**TEXT PROVIDED:**
** begin **

The human/drone hybrid Orta and main protagonist of the Panzer Dragoon game of her namesake wields a powerful Ancient Age weapon as her very own throughout the course of the game’s many episodes, yet the gun itself fails to materialise in any of the game’s cinematic sequences. The full motion video (FMV) sequences seen in Panzer Dragoon Orta were filmed before the design of the gun was actually finalised according to reliable sources, meaning its absence wasn’t deliberate at all.
The fact of the matter is the absence of Orta’s gun from the introduction sequence, and the reason why the gun isn’t present in the subsequent full motion video sequences is all attributable to the creators’ lack of foresight apparently. The intro, which might have otherwise explained where she acquired the gun before blasting her way through episode 1 with it, leaves us with more questions than answers. It is as if we aren’t supposed to notice that she is carrying nothing one moment, then wielding an ancient pulse laser cannon the next.
Reshooting full motion video footage is very costly, and therefore probably ruled out the option of making a few creative edits. Still, why would Smilebit shoot these cinematic sequences in the full knowledge that Orta wouldn’t carry a gun in any of them when the inclusion of a gun was planned from the start… unless there was more to this apparent oversight than meets the eye? Not having all the answers keeps us asking questions. Being kept in the dark makes us search for light, and thereby brings us to life. Maybe the mystery is doing the job that it was designed to do, or maybe I am just reading between the lines far too much for my own good.

** end **

**WRITTEN EXERCISE A:** According to the Panzer Dragoon Orta passage, why does Orta's gun not appear in the game's full motion video sequences?
**WRITTEN EXERCISE B:** From the Panzer Dragoon Orta passage, return the section between "The human/drone hybrid" and "deliberate at all.", inclusive.
**WRITTEN EXERCISE C:** In the Panzer Dragoon Orta passage, what weapon is Orta described as wielding after carrying nothing a moment earlier?

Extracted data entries
** begin **

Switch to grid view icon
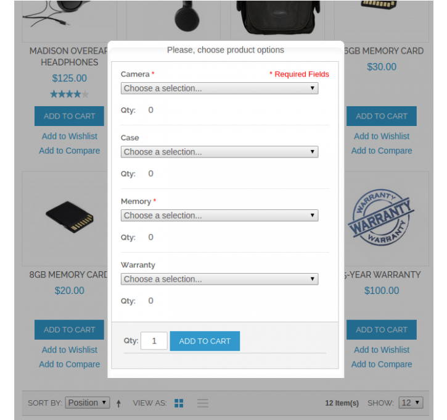The image size is (447, 420). point(179,403)
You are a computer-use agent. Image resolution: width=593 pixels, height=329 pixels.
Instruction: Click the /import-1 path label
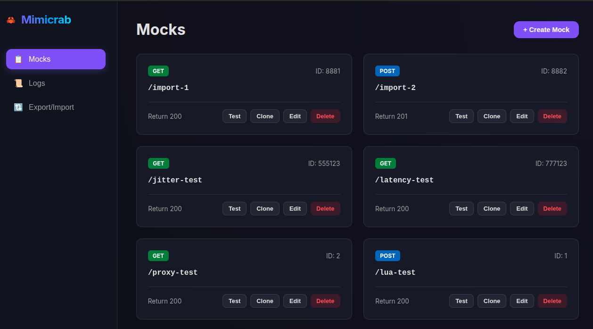[168, 87]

** end **

**WORKED SOLUTION A:** The full motion video sequences were filmed before the design of the gun was finalized. Its absence was therefore not deliberate.

**WORKED SOLUTION B:**
The human/drone hybrid Orta and main protagonist of the Panzer Dragoon game of her namesake wields a powerful Ancient Age weapon as her very own throughout the course of the game’s many episodes, yet the gun itself fails to materialise in any of the game’s cinematic sequences. The full motion video (FMV) sequences seen in Panzer Dragoon Orta were filmed before the design of the gun was actually finalised according to reliable sources, meaning its absence wasn’t deliberate at all.

**WORKED SOLUTION C:** An ancient pulse laser cannon.